KPSI-FM
- Palm Springs, California; United States;
- Broadcast area: Coachella Valley
- Frequency: 100.5 MHz
- Branding: Mix 100.5

Programming
- Format: Hot adult contemporary
- Affiliations: Premiere Networks

Ownership
- Owner: Connoisseur Media; (Alpha Media Licensee LLC);
- Sister stations: KCLB-FM; KCLZ; KDES-FM; KDGL; KKUU; KNWZ;

History
- First air date: June 13, 1980
- Former frequencies: 100.9 MHz (1980–1991)
- Call sign meaning: Palm Springs

Technical information
- Licensing authority: FCC
- Facility ID: 35497
- Class: B1
- ERP: 25,000 watts
- HAAT: 37 meters (121 ft)

Links
- Public license information: Public file; LMS;
- Webcast: Listen live; Listen live (via iHeartRadio);
- Website: mix1005.fm

= KPSI-FM =

Radio station in Palm Springs, California

KPSI-FM (100.5 FM, "Mix 100.5") is a commercial radio station licensed to Palm Springs, California, United States, and serving the Coachella Valley. Owned by Connoisseur Media, it airs a hot adult contemporary format with studios on Gene Autry Trail in Palm Springs and transmitter sited off Bennett Road in Desert Hot Springs.

[Source data]
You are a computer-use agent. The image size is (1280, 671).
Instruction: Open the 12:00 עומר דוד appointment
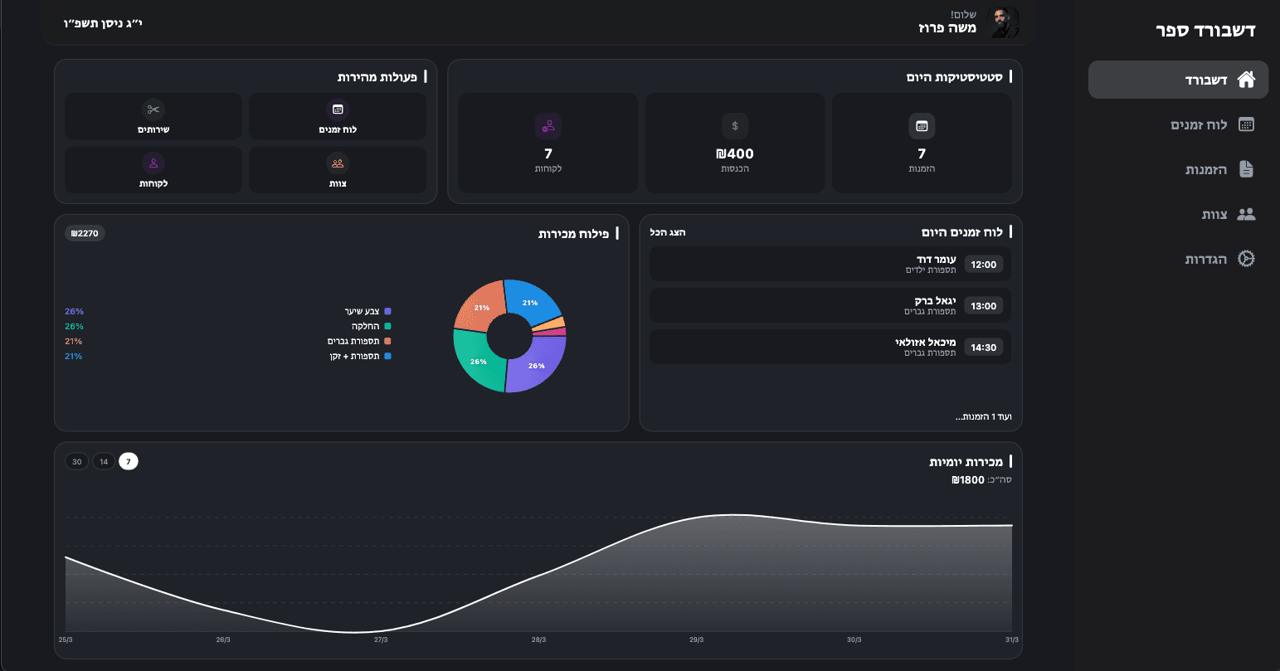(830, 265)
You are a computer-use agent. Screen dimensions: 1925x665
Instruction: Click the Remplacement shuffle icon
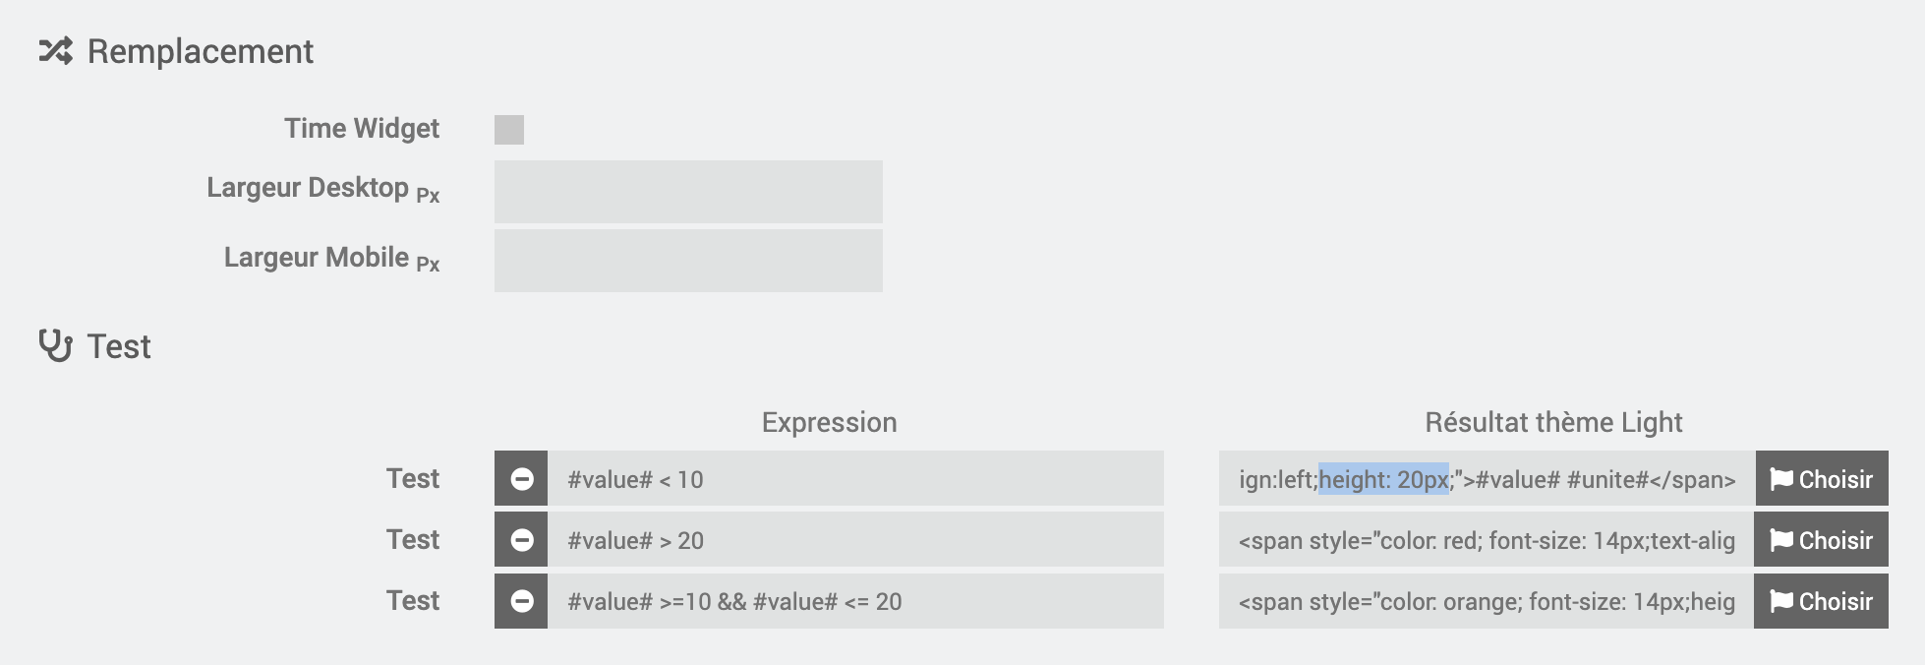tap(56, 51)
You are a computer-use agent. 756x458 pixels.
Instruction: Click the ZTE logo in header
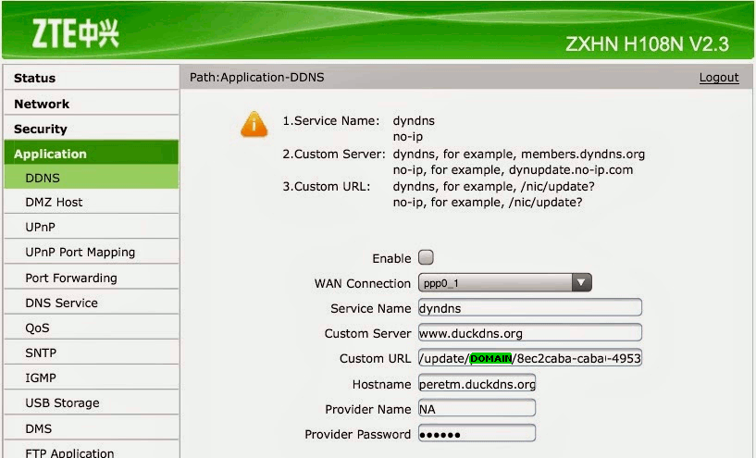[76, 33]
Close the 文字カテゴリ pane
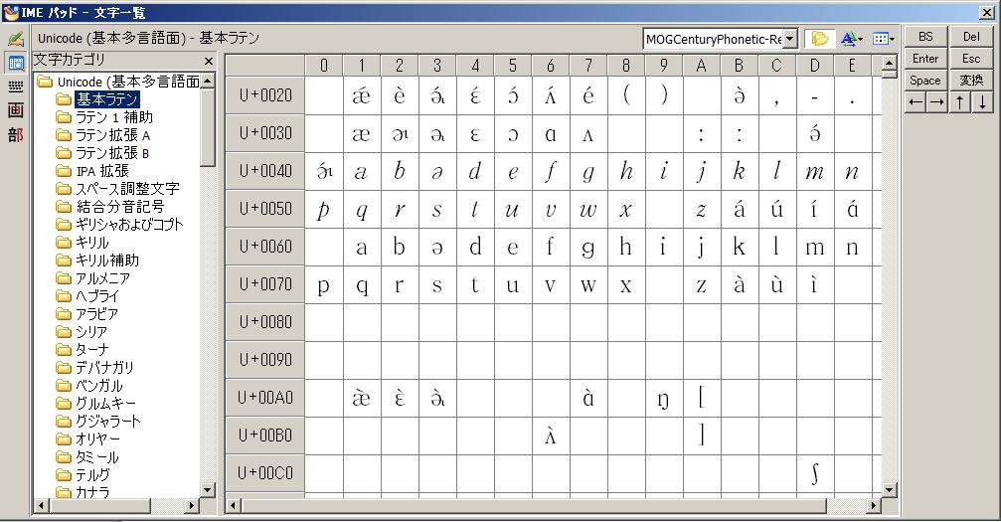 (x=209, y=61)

* * *

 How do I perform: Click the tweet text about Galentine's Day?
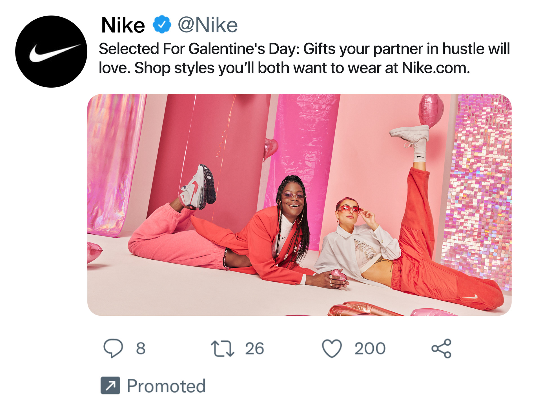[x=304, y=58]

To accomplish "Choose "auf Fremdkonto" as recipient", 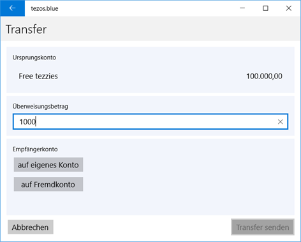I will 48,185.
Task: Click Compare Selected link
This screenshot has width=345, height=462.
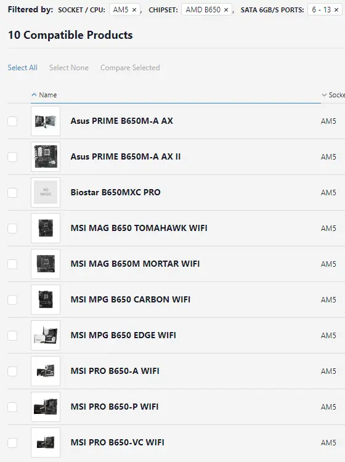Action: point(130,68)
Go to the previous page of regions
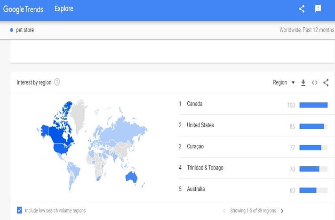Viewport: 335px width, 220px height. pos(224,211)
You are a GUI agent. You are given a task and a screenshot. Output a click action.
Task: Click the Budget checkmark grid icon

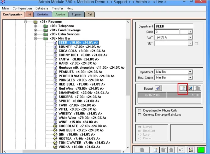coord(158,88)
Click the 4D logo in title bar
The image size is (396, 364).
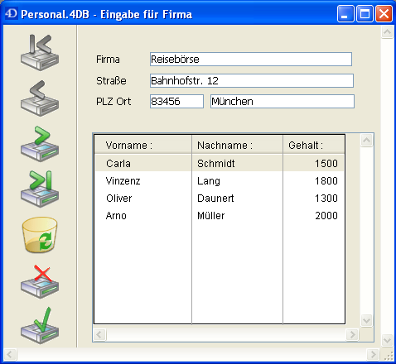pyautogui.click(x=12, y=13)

Work instruction:
Copy the KPSI-FM text word for word from "- Call sign" to "meters (121 ft)".

Output:
- Call sign meaning: Palm Springs

Technical information
- Licensing authority: FCC
- Facility ID: 35497
- Class: B1
- ERP: 25,000 watts
- HAAT: 37 meters (121 ft)